In order to obtain some dating information we opened a 3x1m trench in the lower ditch and bank. The goal was to find some organic material that would be suitable for radiocarbon dating from within the ditch. However, as can be seen in some of the photographs below, the ditch turned out to be very clean. There was only a single identifiable fill, and it is possible, if not likely, that the ditch was re-dug at some relatively recent date and used as a field boundary or drainage ditch. This may also explain the well laid walling that was present in our trench. The jury is still out on whether that wall is some late addition to the bank and ditch earthworks or if it represents an original or early facing to the inside of ditch. Regardless, the date of the wall, the ditch and the bank is likely to remain unknown given that there was so little material that came from within the ditch. There is some hope left, samples were taken of the fill of the ditch and it is possible that upon further examination some small organic material might be found that can be radiocarbon dated.

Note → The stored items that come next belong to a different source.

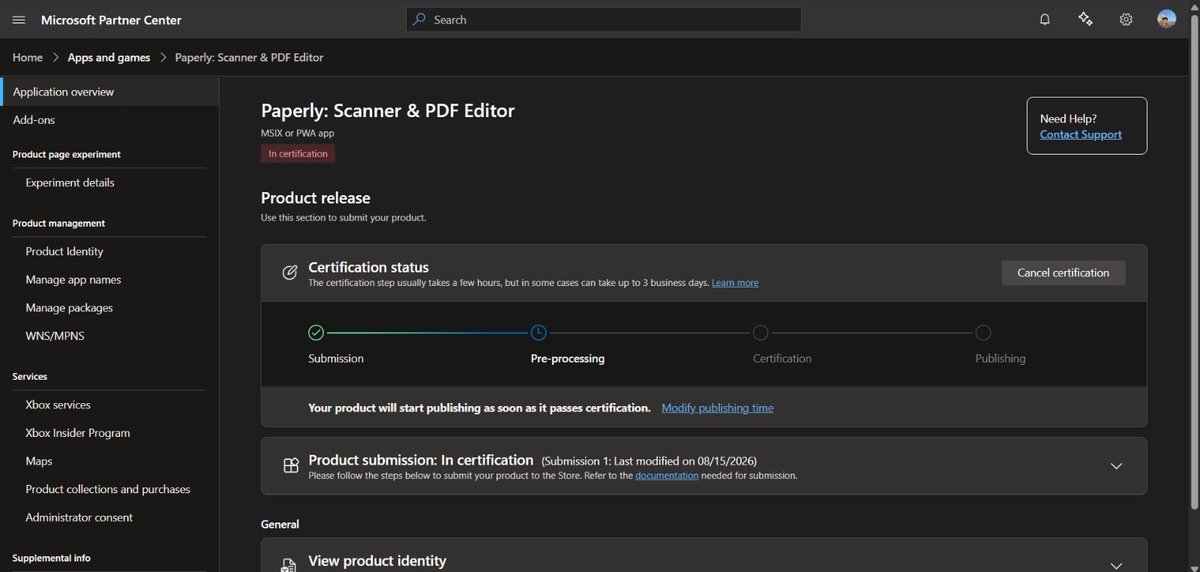The height and width of the screenshot is (572, 1200).
Task: Open the notifications bell
Action: click(x=1045, y=20)
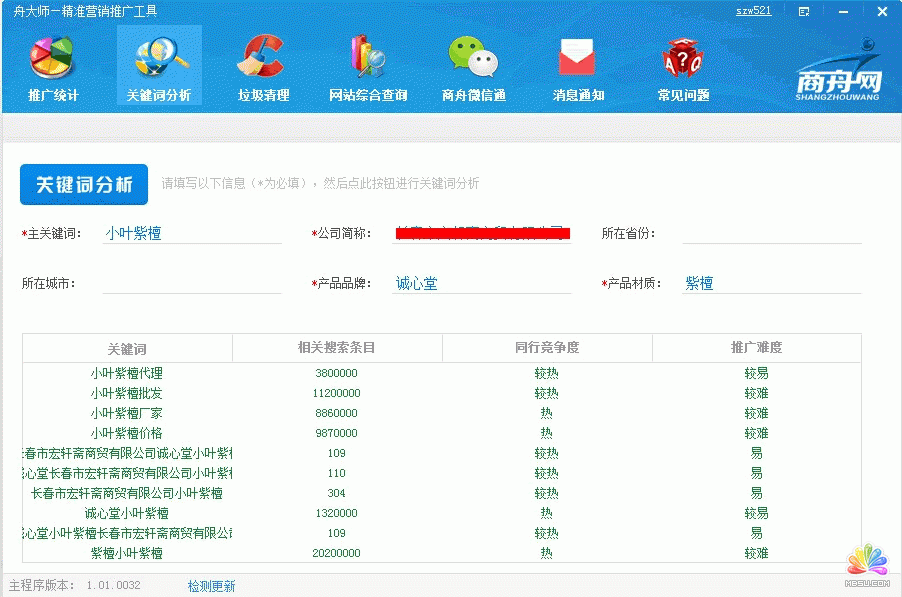Image resolution: width=902 pixels, height=597 pixels.
Task: Sort by 相关搜索条目 column header
Action: tap(337, 348)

Befuddled by the trench in the outer bank and ditch, it was decided that a trench should be dug on the inner bank and ditch. This trench was placed immediately up from the first trench, but the results were sadly very similar to the outer bank and ditch. There was next to nothing from within the ditch fill that would be diagnostic or organic and usable in radiocarbon dating. However, upon sectioning through the bank two very small artefacts were found, a tiny piece of iron and a very small lump of what is probably slag. As these were found below the bank we can assume the bank is at least Iron Age in date (not unsurprising or particularly refined chronology). Just under the bank, there is what might be a deposit representing the former land surface. This deposit was sampled and we hope that in the sample something organic might turn up suitable for radiocarbon dating.
Thanks to everyone who helped me out with this excavation, Joe T., Claire, Joe O. and Oskar. I will be sure to update very soon on the outcome of the sampling and flotation. The excavations were ultimately somewhat disappointing in terms of the artefactual remains, however, there is still some hope that good dating evidence will result from the work. Should this be forthcoming, we can begin to reveal much about the settlement landscape of Loch Kinord.
Funding for the excavation was provided by the Aberdeen Humanities Fund.